We wrote a blog post about this:

https://fly.io/blog/how-we-built-fly-postgres/


If I'm understanding correctly, Fly Postgres isn't too different from something like Postgres on Heroku? It's a single instance/cluster in a single location.


I don't think that's correct at all. Heroku Postgres has a central control plane that is monitoring availability and orchestrating things. There are continual health checks that go back to Heroku. In the event of unavailability it sets off a page to the on-call engineer to investigate if systems haven't restored availability.

My understanding of Fly Postgres is they put a lot into the tools to orchestrate, but there is not centralized monitoring and in the event of a failure it is up to you to realize and remediate.

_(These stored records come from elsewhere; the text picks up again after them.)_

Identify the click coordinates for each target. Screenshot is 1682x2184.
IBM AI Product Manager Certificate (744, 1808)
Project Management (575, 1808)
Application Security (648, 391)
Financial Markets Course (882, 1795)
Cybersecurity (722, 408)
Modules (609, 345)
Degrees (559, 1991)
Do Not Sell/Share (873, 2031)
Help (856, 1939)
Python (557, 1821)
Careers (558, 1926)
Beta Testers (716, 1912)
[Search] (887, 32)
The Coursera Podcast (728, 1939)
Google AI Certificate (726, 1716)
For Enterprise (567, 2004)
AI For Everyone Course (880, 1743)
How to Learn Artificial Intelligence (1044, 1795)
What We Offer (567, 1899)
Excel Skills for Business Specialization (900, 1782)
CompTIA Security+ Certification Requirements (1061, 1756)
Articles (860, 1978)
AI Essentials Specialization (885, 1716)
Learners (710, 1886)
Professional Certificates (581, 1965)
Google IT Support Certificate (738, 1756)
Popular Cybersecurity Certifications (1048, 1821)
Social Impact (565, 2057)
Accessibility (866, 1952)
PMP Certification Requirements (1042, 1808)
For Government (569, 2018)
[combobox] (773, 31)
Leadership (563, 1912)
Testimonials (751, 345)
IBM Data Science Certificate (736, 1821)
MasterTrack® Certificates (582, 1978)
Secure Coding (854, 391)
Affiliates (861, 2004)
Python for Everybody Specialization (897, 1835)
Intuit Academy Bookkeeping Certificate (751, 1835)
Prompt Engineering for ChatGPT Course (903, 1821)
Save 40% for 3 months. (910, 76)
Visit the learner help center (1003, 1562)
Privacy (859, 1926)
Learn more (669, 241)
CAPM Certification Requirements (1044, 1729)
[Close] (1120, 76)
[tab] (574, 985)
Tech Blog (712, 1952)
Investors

Disclaimer: Was part of the team that built Heroku Postgres, and know the Fly team pretty well but don't personally use Fly Postgres so it's my understanding from the team. We've had a number of customers leverage Crunchy Bridge (build by a lot of the original Heroku Postgres team) use us for the managed Postgres connected to fly.io via Tailscale.


I think you're talking mostly about Heroku being a managed service while Fly Postgres is unmanaged. It sounds like the new managed Postgres in partnership with Supabase is managed in a similar way where Supabase would handle health checks and all that?

Management is a huge difference of course, but I was mostly asking about the database from the point of view of a user of the database. It doesn't sounds like Fly Postgres is doing anything like running your database globally - you still have single instance of the database.

Apologies if I'm missing some details. I intentionally try to stay out of the technical devops type stuff. I'm the kind of person who just pays Heroku for a Postgres and doesn't think much about it after that.


For what it's worth, Fly Postgres isn't single-instance or single-location. (But it's also not managed, which is a big deal).


How does that work? Does Fly just give you the logins for all of the Postgres servers you provision and you manage it yourself?


See the blog post linked upthread.


I think a bit of confusion on Fly Postgres vs. the Supabase offering. The earlier was unmanaged on Fly infra.

I'm not sure the full details on supabase as it's more recent.

This is a pretty good breakdown of various database providers and in particular a lot paired with Fly - https://dancroak.com/webstack/


Yeah! One way to think about it that is almost (not perfectly) correct is that you could build and run all of Fly Postgres yourself; it's almost just a Fly App configuration.